E isso diz muita coisa. Que na comunidade estabeleço conexões em encontros que me obrigam a sair de mim, das minhas coisas, certezas, vontades, e encontrar o outro no meio do caminho.

Eu não viro o outro, o outro não vira meu duplo, a gente não segue ordens supremas nem se entrega a uma massa esquecendo de quem a gente é, das nossas coisas boas, ruins, das nossas contradições, a gente não fica nem inteiro completinho nem diluído em gelatina. A gente constrói o terreno comum e no terreno comum que vai se formando conforme construímos, inclusive no ar, nas palavras, na imaginação.
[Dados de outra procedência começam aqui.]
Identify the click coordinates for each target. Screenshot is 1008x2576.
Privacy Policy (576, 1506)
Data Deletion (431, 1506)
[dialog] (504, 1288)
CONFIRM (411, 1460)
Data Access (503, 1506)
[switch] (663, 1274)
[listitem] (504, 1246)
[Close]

Outros tempos.

Tinha aquela do Arnaldo Antunes: “eu fico louco, eu fico fora de si”. Tem horas que só uma certa loucura movimenta as coisas, essa que muitas vezes não passa da sanidade nervosa de não se conformar com a realidade, não se encaixar de jeito nenhum. Exatamente porque se encaixar e se acomodar em certos casos seria compactuar com o que há de pior em termos de mundo.

Estamos vivendo o inaceitável. E isso me faz sentir que tudo o que é bonito e vale a pena está sendo brutalmente atacado. Não é de hoje nem do ano passado, mas piorou de um jeito extremamente violento.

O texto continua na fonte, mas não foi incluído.